Go west, young bear
Posted May 23, 2011 4:23 p.m. EDT
Updated May 23, 2011 6:20 p.m. EDT
Durham, N.C. — Bear sightings continued across the Triangle on Monday, with a black bear cutting through morning traffic in Durham and a bear later romping across a Chapel Hill golf course.
Greg Batts, a biologist with the state Wildlife Resources Commission, said it's impossible to know whether the sightings – they started last Wednesday in Garner and have continued through Raleigh on Thursday and Cary on Saturday – are the same animal or not.
Johan Meurling shot a quick video on his way to work near Interstate 40 and N.C. Highway 751 in Durham as a bear crossed the road and headed into some nearby woods. Bernadette Tillman said the same bear streaked in front of her car as she was on N.C. Highway 54 headed to Chapel Hill.
"My eyes got big, (and) my mouth dropped open," Tillman said. "I've seen bears at the zoo but not running in front of my car."

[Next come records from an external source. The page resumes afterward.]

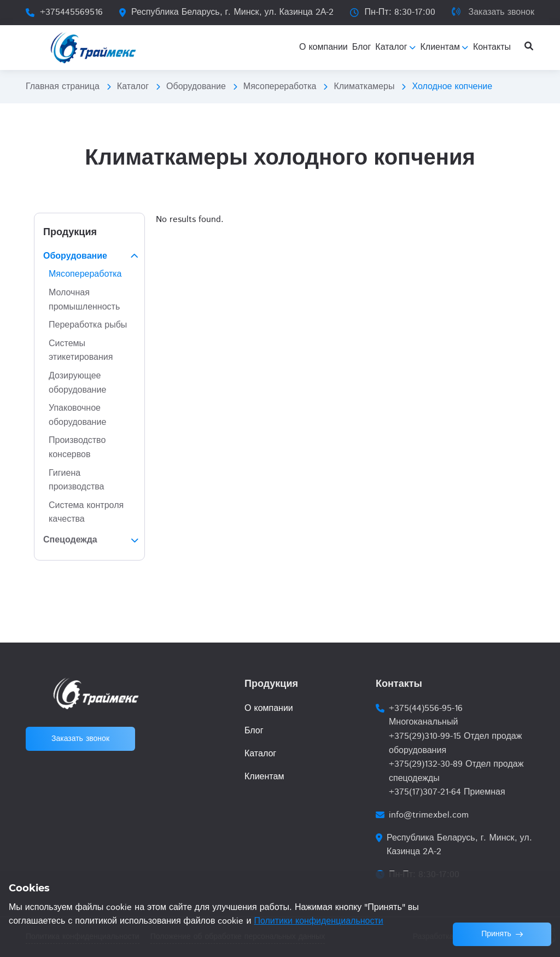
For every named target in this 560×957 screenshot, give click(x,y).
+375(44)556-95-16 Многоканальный (425, 715)
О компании (269, 708)
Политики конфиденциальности (318, 921)
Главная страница (62, 86)
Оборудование (196, 86)
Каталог (133, 86)
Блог (254, 731)
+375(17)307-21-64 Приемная (447, 792)
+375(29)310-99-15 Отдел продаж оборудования (455, 743)
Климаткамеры (364, 86)
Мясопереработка (280, 86)
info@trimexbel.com (429, 815)
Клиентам (264, 777)
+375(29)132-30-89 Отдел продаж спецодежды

Later, people spotted a bear at Finley Golf Course and the North Carolina Botanical Garden, both near the University of North Carolina at Chapel Hill campus.
"I turned and looked and saw this black, fuzzy thing going down the pathway," said Beckie Norris, who was with friend Barbara Sirucek at the botanical garden. "I looked at her and said, 'Did you see the bear?' and she said, 'Nope. A bear?!' and I said, 'Yeah.'"
The bear left a paw print in the mud to confirm its visit.
Batts said the bear or bears could have followed rivers south from Virginia or could have come from North Carolina's coast or mountains.
June is breeding season for the animals, he said, and it's also the time of year when mother bears kick young males out of the den and force them to find their own range. Male bears have ranges of about 70 square miles and can travel 10 to 12 miles a day, he said.
Ben Hess, mammal collections manager at the North Carolina Museum of Natural Sciences, said the animals are most likely passing through looking for food and mates.
"You’re only going to have a bear moving through in the central part of the state because the best resources for bears are really on the coast and in the mountains," Hess said.